ASWAJADEWATA.COM – Penyerangan kolonial Belanda terhadap kerajaan Badung atau yang dikenal dengan Puputan Badung pada tahun 1906, mendapatkan kecaman dari negara-negara Eropa, karena hanya untuk menundukan kerajaan kecil Badung tidak menggunakan cara-cara diplomasi, justru menggunakan penyerangan yang menewaskan Raja Badung.
Pihak kolonial Belanda kemudian berencana untuk memulihkan kebijakannya yang salah tersebut dengan memamerkan kebudayaan Bali di Eropa. Dengan memamerkan kebudayaan negeri jajahan, menunjukkan pada negara-negara Eropa bahwa pihak Belanda sebenarnya juga memiliki kepedulian terhadap negeri jajahan (Bali). Dipentaskanlah tarian-tarian Bali, disebarkan juga untuk pertama kalinya brosur wisata tujuan Bali, dengan penggambaran pulau tropis yang eksotik, wanitanya masih bertelanjang dada, dan muncullah istilah the last paradise.

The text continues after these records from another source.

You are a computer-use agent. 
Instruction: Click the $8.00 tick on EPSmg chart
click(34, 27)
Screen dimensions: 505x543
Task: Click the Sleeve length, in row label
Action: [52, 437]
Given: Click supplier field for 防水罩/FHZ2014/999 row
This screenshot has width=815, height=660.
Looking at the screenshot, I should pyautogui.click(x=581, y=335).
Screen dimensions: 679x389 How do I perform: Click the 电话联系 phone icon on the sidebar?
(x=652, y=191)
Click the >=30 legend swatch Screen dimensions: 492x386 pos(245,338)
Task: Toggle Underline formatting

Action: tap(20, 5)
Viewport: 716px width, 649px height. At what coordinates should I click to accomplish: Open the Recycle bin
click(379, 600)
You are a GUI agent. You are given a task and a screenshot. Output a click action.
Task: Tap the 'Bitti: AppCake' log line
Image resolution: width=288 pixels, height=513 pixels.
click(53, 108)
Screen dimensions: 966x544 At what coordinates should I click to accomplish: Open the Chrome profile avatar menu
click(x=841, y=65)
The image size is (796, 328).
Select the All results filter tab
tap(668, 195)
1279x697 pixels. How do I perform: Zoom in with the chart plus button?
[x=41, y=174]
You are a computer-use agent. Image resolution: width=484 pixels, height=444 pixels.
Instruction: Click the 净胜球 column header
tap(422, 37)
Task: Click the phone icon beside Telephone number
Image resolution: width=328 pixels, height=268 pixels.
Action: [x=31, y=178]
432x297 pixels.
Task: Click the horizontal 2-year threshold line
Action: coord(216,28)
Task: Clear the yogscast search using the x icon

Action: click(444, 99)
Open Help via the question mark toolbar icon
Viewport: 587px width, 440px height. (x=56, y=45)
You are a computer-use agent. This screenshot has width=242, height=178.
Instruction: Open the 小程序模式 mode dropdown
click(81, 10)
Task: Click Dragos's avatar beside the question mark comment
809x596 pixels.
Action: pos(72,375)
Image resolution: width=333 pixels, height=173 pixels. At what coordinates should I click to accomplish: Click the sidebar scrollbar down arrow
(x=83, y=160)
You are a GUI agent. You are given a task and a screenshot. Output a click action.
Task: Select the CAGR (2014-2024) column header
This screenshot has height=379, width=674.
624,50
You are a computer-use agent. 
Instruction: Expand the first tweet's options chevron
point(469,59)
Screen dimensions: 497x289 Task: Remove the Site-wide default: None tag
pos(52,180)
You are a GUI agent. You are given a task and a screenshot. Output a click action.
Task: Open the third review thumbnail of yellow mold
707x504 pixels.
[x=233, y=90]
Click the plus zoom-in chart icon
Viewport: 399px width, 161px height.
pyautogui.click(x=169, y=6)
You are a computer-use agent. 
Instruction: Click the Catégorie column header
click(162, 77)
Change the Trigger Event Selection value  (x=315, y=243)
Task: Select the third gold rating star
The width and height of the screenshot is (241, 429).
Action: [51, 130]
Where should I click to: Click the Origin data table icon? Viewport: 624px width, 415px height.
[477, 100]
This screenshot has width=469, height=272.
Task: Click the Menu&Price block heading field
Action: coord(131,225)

Pada masa-masa setelahnya, Bali terus dijaga untuk membedakannya dengan dua pulau yang mengapitnya, Jawa dan Lombok. Dua pulau yang berada disisi barat dan timur Bali tersebut memiliki agama yang beda dengan penduduk mayoritas Bali. Namun bagi pihak Belanda, yang terpenting bukan hanya melindungi Bali dari pengaruh agama Islam, tapi yang terpenting membendung dari arus pemahaman nasionalisme dari arah barat.
Dibuatlah identitas semu tentang siapa orang Bali sebenarnya. Pihak kolonial terus mensosialisasikan akan identitas ke-bali-an terus dijaga. Orang Bali adalah seniman, patuh dan tidak membangkang. Jangan bicara politik. Politik hanya dibicarakan di Batavia, pembangkangan hanya terjadi di Jawa, bukan di Bali.
Salah satu cara membendung arus pemahaman anti kolonialisme dari Jawa, pihak Belanda mengangkat kembali Raja-Raja Bali di delapan daerah, yang saat ini menjadi delapan Kabupaten. Raja-Raja tersebut memimipin kerajaan boneka Belanda. Segala kebijakan Belanda, dijalankan oleh masing-masing Raja. Dan kebijkan-kebijakan tersebut, sangat menyengsarakan rakyat Bali. Seperti kerja paksa, dan pembayaran pajak yang tinggi. Akibatnya, bukannya melawan pihak kolonial, justru rakyat Bali membenci pihak kerajaan, termasuk golongan kasta tinggi yang mendapat keistimewaan di setiap kebijakan yang dibuat masing-masing kerajaan.
Dalam menanggapi perlakuan istimewa terhadap golongan kasta tinggi (Triwangsa) oleh pihak kerajaan maupun kolonial, sekelompok pemuda terpelajar berkasta rendah (Sudra) mengorganisir diri dalam kelompok yang diberi nama Surya Kanta. Surya Kanta berdiri pada tahun 1925 di Singaraja, dan keberadaannya untuk menyuarakan kesetaraan hak masyarakat Bali tanpa membedakan kasta, dengan menerbitkan media surat kabar yang juga diberi nama Surya Kanta.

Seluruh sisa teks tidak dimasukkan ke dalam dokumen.